After a while he had to go back to class but his class was my host classroom so we were gonna chill later. I had to use the bathroom and TAKEN was still in class so there was no rush. i’m walking back to the meeting room and ran into some cute upper class men and they were smiling like hella hard and looking me up and down, i’m not the shy kind of girl so i’m like KONNICHIWA! and wave and these dudes were like woah! and said it back all excited. i get back to the class room the door is wide open and there’s like double the amount of people in there than there was originally. and i hear “where’s …?” and someone turns and is like oh there she is, she’s back from the bathroom. I thought i was in trouble. I heard a swoosh! and someone running at me yall! I turn and TAKEN is running at me (this is the first time seeing him with so much energy) he hugs me tightly and he’s like how was your trip! i’m so glad your here! There was a welcome assembly for my group so he had to go back to class. i see him in the hall way and he’s waving all excited like hey!! and i waved back (he was being extra cute that day)the ceremony was over, and i’m talking to all my friends from 2 years ago they all remembered me so we were just reminiscing. Our group had to leave, we said our goodbyes. and i’m last to leave. out of no where this one boy comes towards me. He had guts because the other boys would just stare. He comes to me, starts walking with me an introduces himself and i’m smiling because he was nervous and cute at the same time. he tells me he’s singing at the school festival and he would like me to come see him and i’m like i would love to. i get the info and he’s smiling but the whole time there were these annoying Japanese girls behind us and me teacher was rushing me. the girls were just laughing at us/him (looking at us) the whole time (i gave them my death glare cuz they had me fkd up, they stopped after i peeped them). Me and the boy go our separate ways but i didn’t get to see him sing because we had a set schedule to follow and it was disappointing because i wanted to see him perform, i feel like i let him down.

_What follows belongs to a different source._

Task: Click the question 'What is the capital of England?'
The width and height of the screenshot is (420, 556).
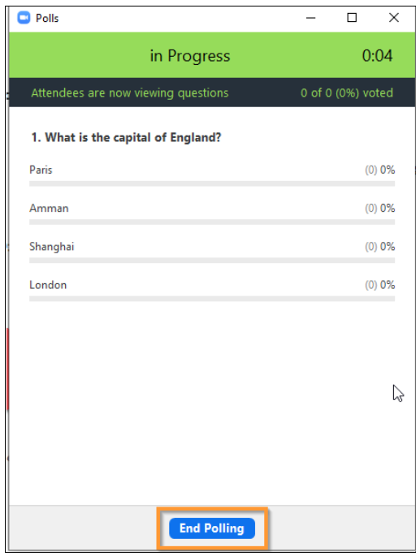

FAST FORWARD. Me and TAKEN finally start going to his house. he lives 2 hrs away from his school and i was like brrrrruuuuhhhhh!! We finally get to his house and i hear the pitter patter of someones small feet running towards the door. IT WAS HIS MOM! we were about the same height! she’s so happy and is like hello hello! welcome!! and i hugged her and she seems excited to have a daughter for the week! his dad didn’t arrive until later that night (his dad is ridiculously tall!  6’-6'2) and TAKEN looks EXACTLY LIKE HIS DAD! and if TAKEN gets that tall imma have to wear heels.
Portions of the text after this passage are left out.